The content of Poet to Poet could have actually formed an excellent basis for an engaging study of the relationship between the two men. Their relationship was, after all, a prime example of the platonic love between men that existed in so many writers of this post-Victorian age. They had a deep sensual heterosexual connection to each other (as did Thomas with Frost), and in these letters is the material to explore that in a clear and engaged narrative.

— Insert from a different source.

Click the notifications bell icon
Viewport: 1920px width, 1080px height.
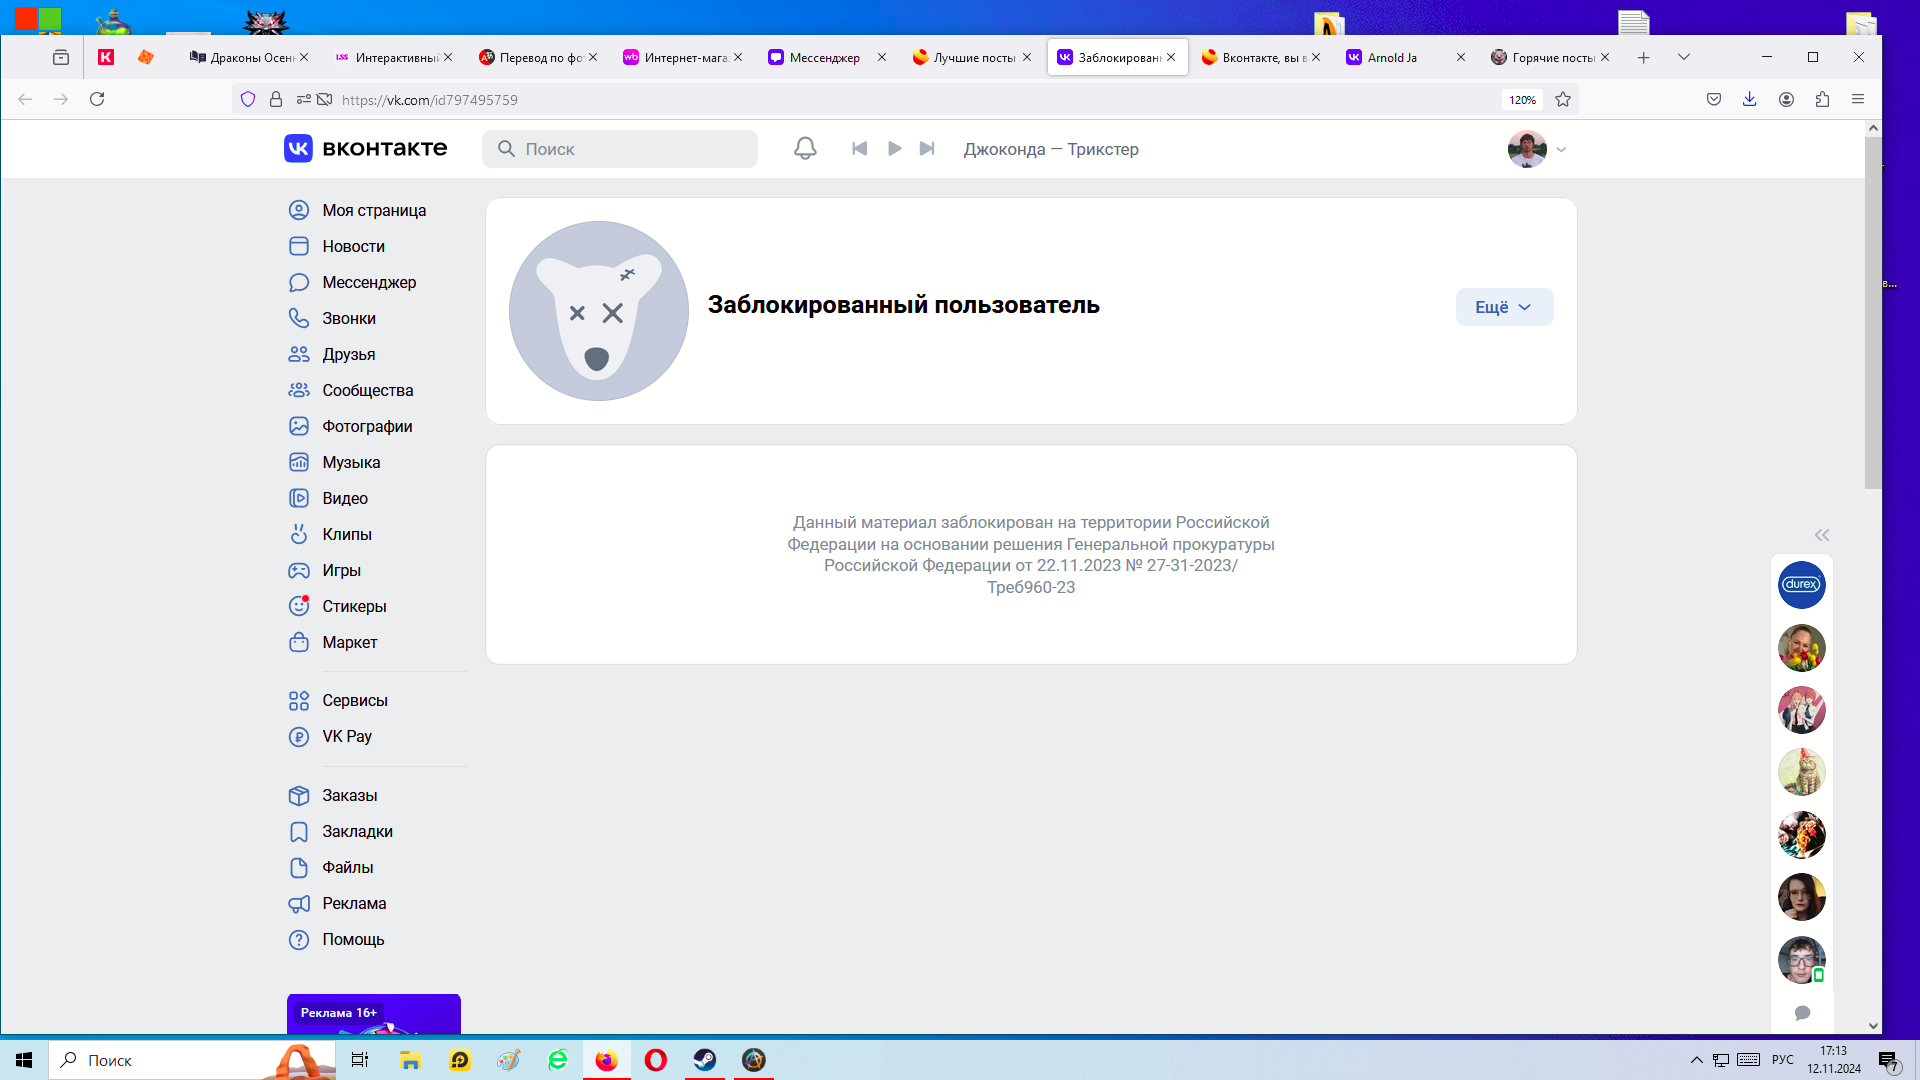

But this is not the only angle from which Thomas remains a stranger to us. From the letters of Edward Thomas, the man who pioneered psychoanalytic poetry in the modern post-Freudian sense (seeking to cure his lifelong bouts of depression, Thomas dabbled in the new fad of psychoanalysis in 1912 and this fed into his burgeoning poetic voice), we should be delving deep and returning to the surface with gleaming pearls. As one of the most significant minds of his generation to tackle environmental issues, Thomas’ letters should be illuminating, rather than a litany of proposed countryside walks. As a poetic visionary, at his best comfortable in the company of Yeats, we should be able to read some lyrical prose that turns autumn leaves green. But we find none of these potential treats. When Philip Roth first read the recently published volume of Saul Bellow’s collected correspondence he commented that it was like discovering a lost masterpiece from the man. Although one-sided, and very often trivial in content, Bellow’s letters are lyrically superb, evidence of a being who was a writer to his very soul. Thomas’ letters to de la Mare often have the mark of a man in the course of his million words, less concerned with composition and more with relaying his point to an absent friend.
At the other side of the coin to Bellow’s missives we have the mesmerising Words in Air, the complete correspondence between Elizabeth Bishop and Robert Lowell, perhaps the finest example of epistolary anthologies. In this book we see both the development of a relationship, from distant professional admiration to emotional dependency from across the seas, but also a true understanding of the workings of two of the greatest poets of the century, all footnoted with relevant and warmly delivered, incisive and insightful commentary.
Poet to Poet is evidence of an editor in Judy Kendall who is a proficient researcher and less a teller of tales or diagnostician of the poetic psyche. There needs to be a reason to publish the private correspondence of anyone, a reason beyond mild curiosity; Poet to Poet doesn’t seem to have one.